Short exercise: Render the lines between the one holding "Task: Open the file explorer icon in sidebar" and the one holding "Action: click(107, 1189)", inclusive, as a JSON list of strings, one string per line and no blank lines. Leave the pictures out.

BEGIN Input material

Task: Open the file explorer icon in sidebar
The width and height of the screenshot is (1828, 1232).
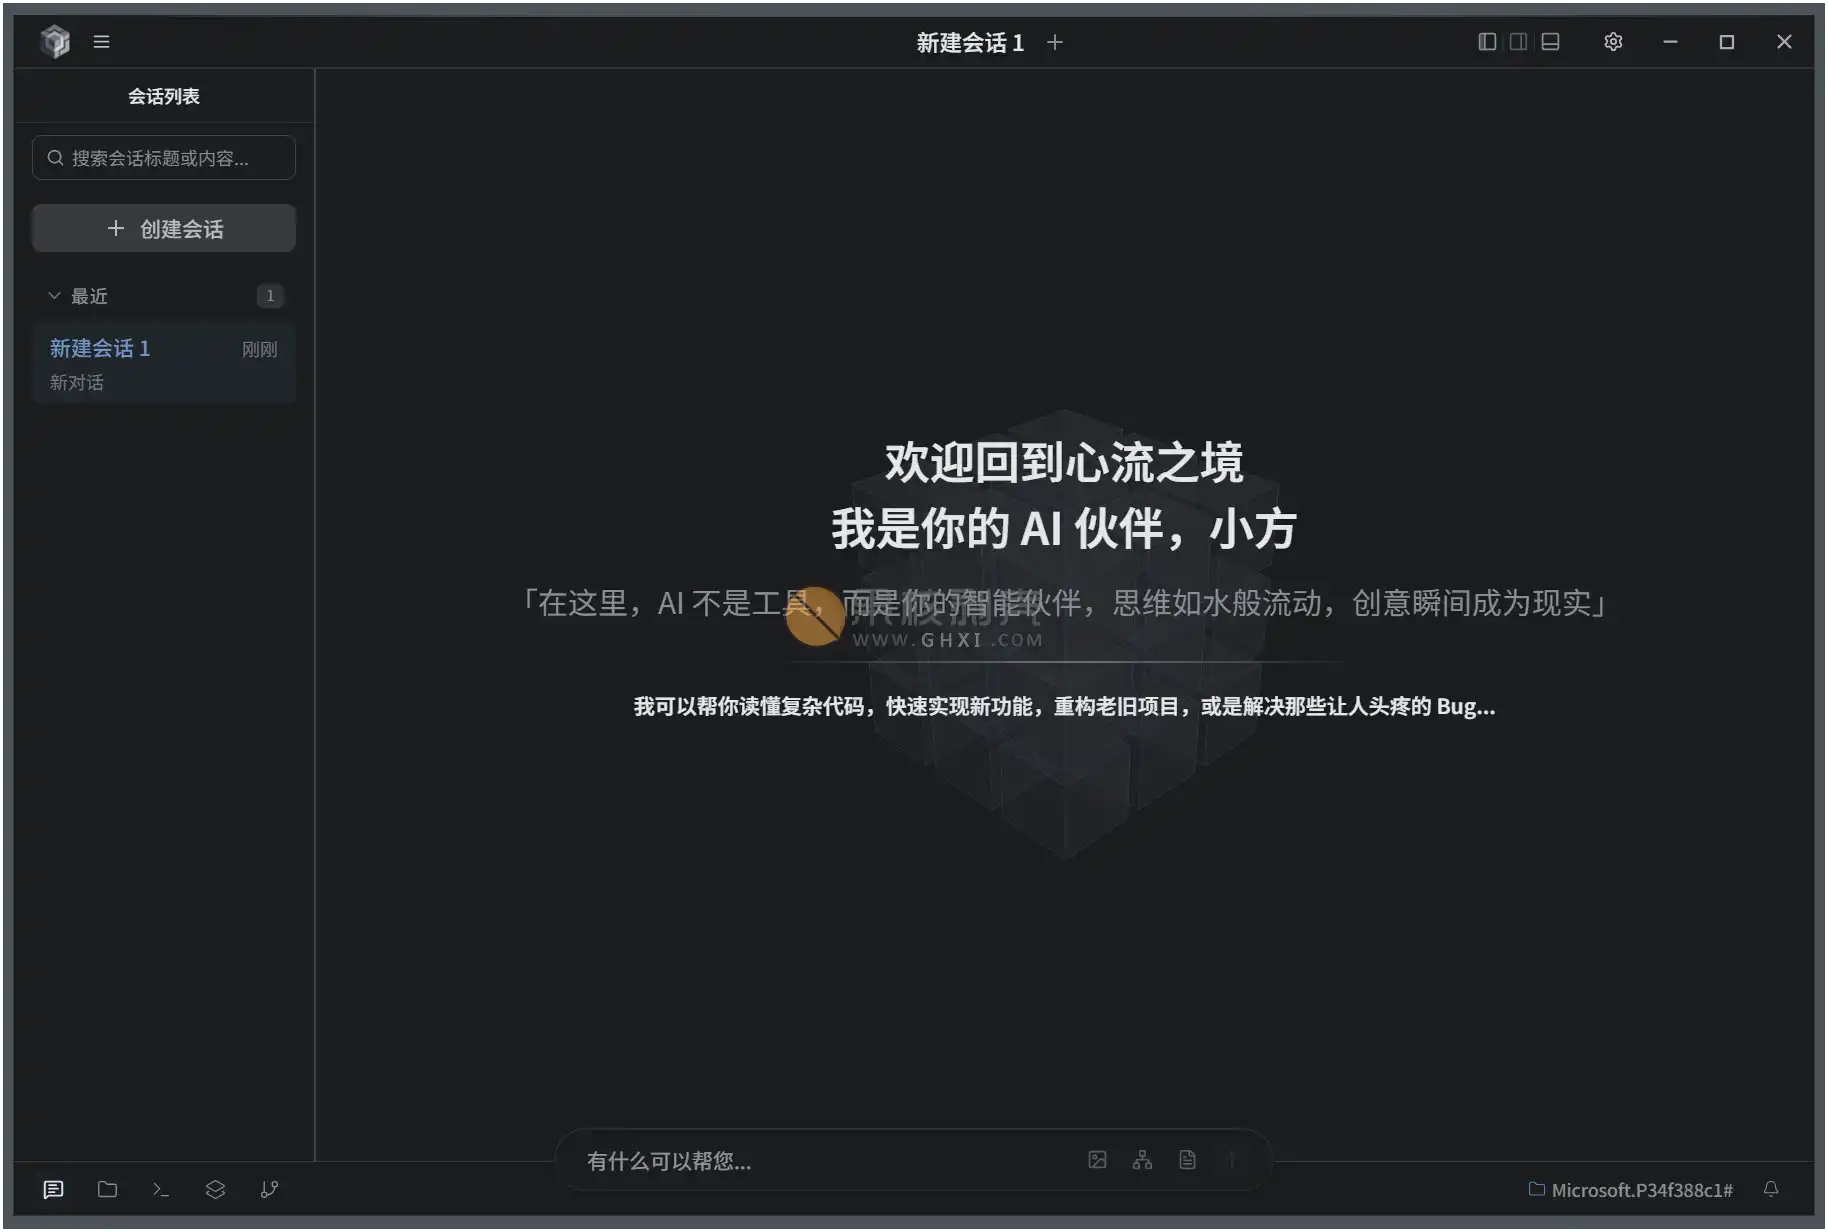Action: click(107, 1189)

END Input material
BEGIN Input material

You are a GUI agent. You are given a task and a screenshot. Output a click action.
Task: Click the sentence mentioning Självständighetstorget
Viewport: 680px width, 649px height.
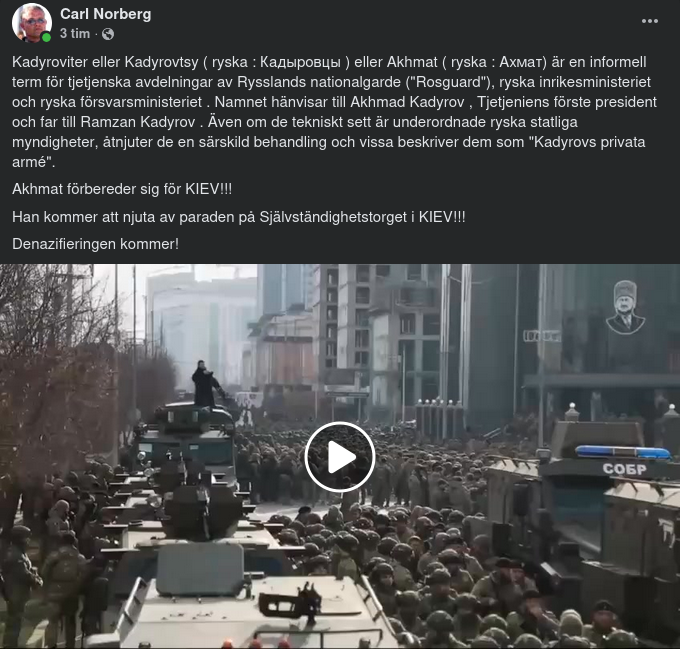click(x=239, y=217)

END Input material

Solution to the problem:
[
  "Task: Open the file explorer icon in sidebar",
  "The width and height of the screenshot is (1828, 1232).",
  "Action: click(107, 1189)"
]